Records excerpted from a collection
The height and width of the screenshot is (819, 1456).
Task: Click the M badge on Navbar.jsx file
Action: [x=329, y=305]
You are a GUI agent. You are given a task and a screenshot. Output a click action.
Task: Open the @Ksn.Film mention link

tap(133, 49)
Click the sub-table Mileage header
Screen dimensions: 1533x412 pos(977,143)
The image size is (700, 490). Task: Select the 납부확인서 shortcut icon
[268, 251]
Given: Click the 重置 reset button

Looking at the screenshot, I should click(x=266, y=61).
---
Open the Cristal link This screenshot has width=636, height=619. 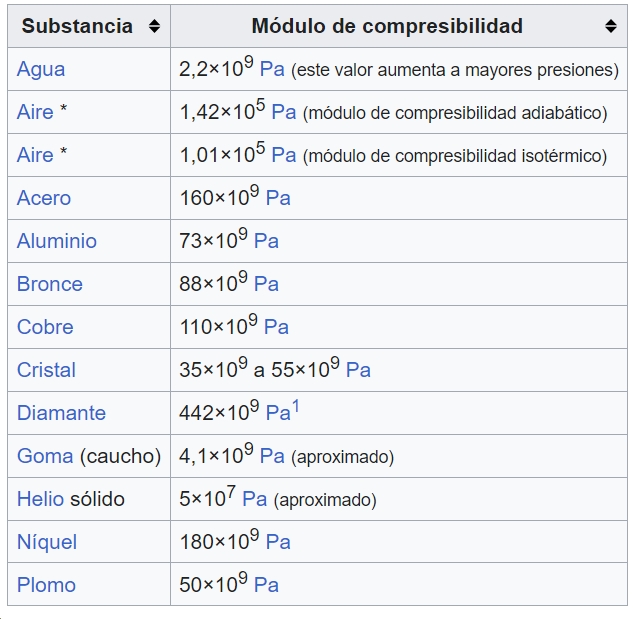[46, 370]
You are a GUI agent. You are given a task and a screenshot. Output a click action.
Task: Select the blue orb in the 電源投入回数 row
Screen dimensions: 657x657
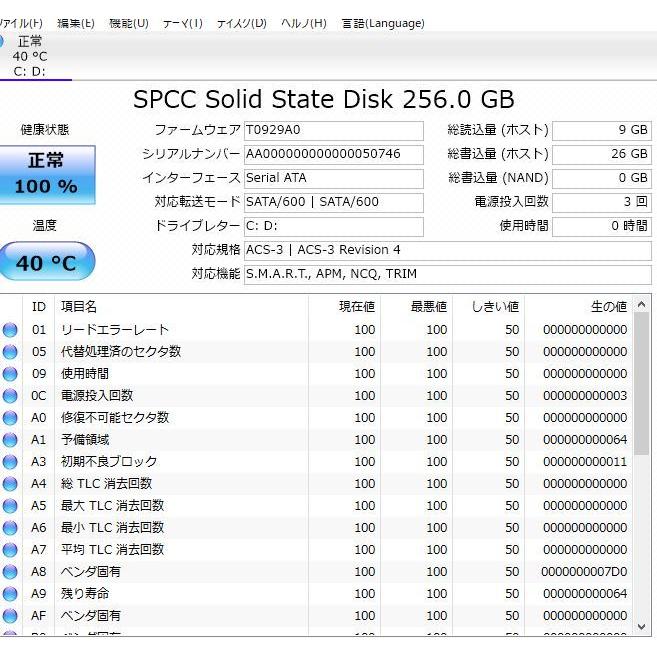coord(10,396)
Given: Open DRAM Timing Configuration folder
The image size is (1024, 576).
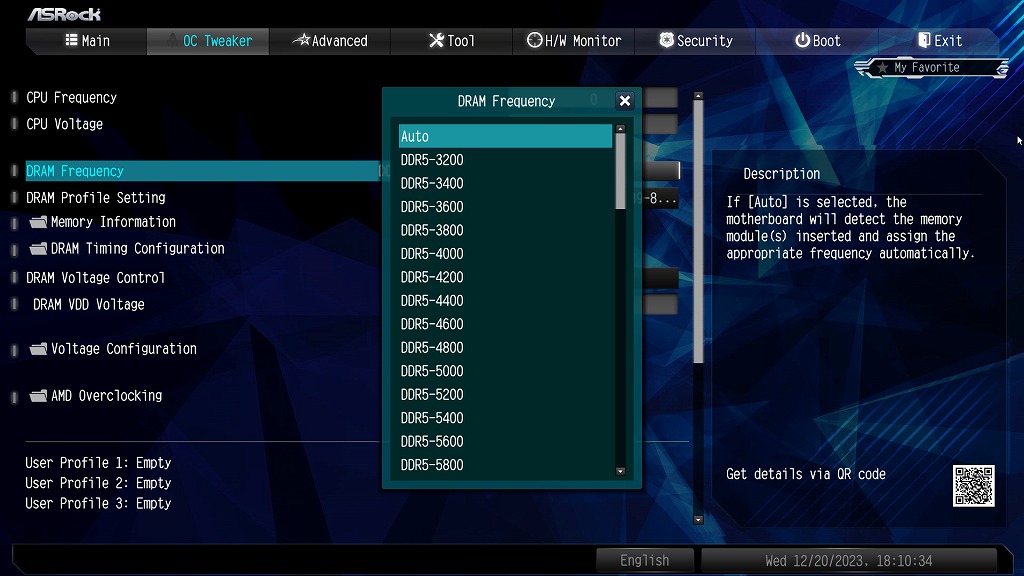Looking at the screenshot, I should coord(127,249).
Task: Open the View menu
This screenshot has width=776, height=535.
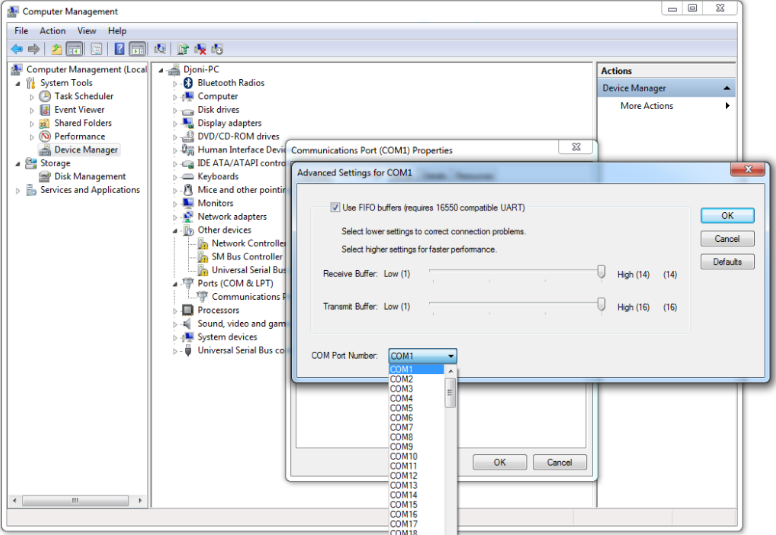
---
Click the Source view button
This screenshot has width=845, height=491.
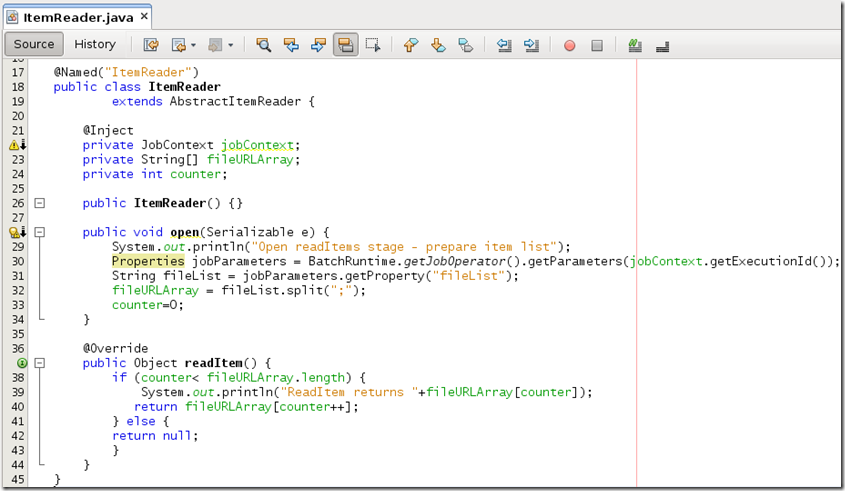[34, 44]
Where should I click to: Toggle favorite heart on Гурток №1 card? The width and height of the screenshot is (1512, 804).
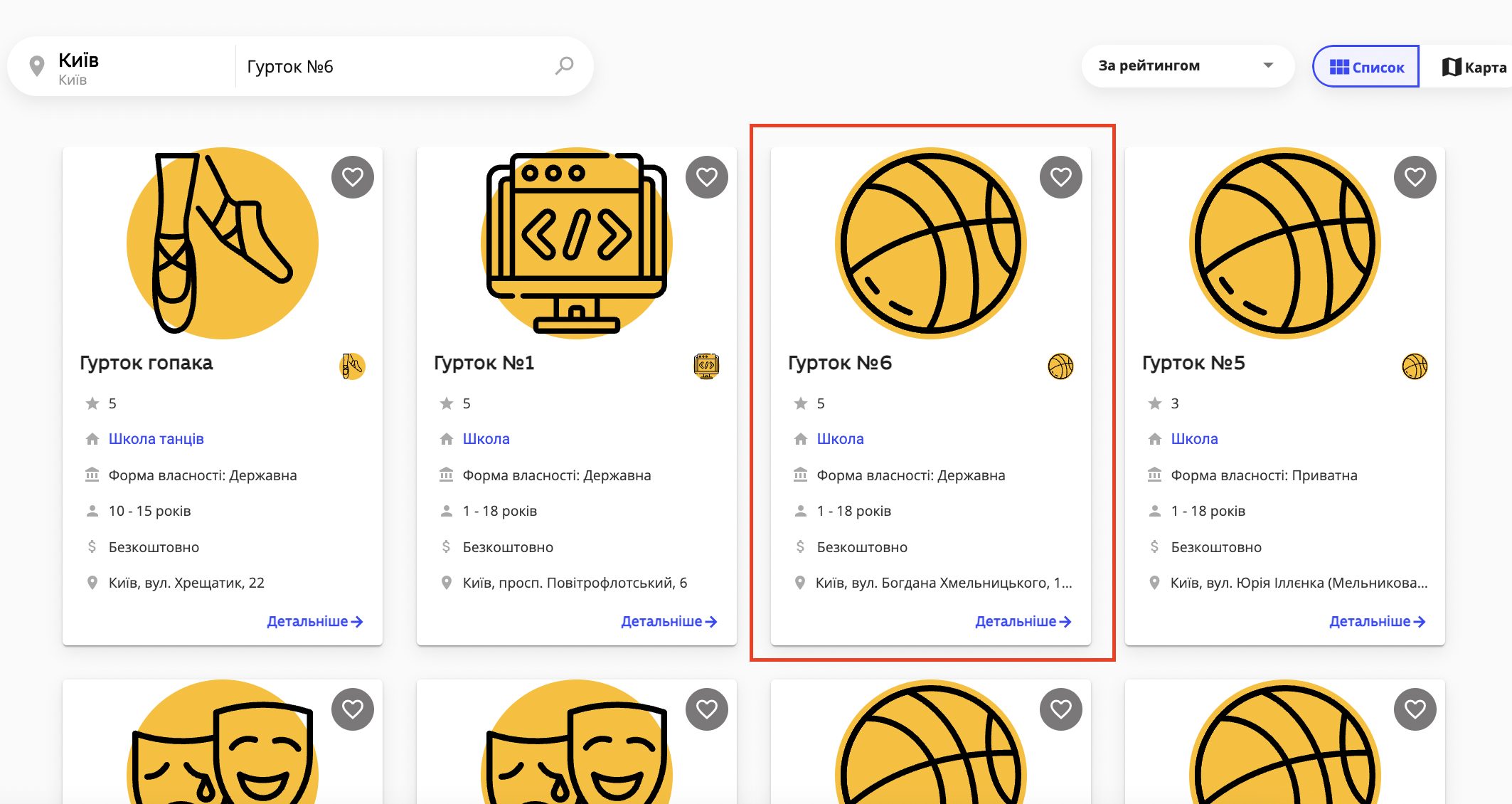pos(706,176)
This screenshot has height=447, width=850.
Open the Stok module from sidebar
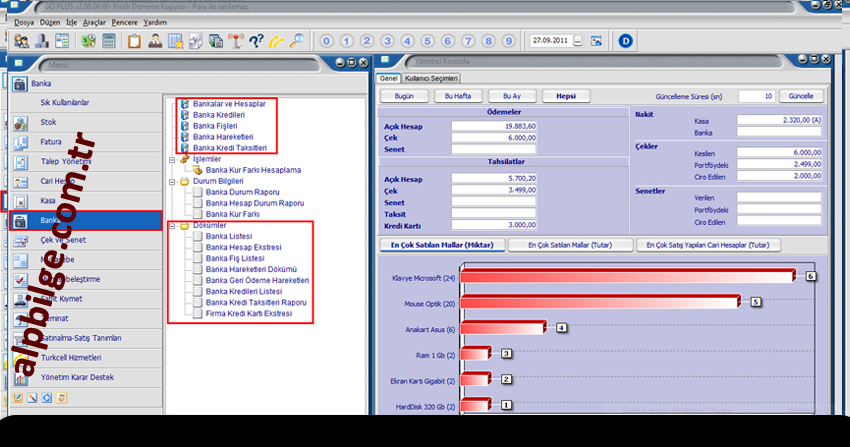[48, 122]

Work to complete
Could you set down, exactly as written, the lines above between the one holding "Task: Open the View menu" and the one holding "This screenshot has width=776, height=535.", inclusive, and nothing more?

Solution below
Task: Open the View menu
This screenshot has width=776, height=535.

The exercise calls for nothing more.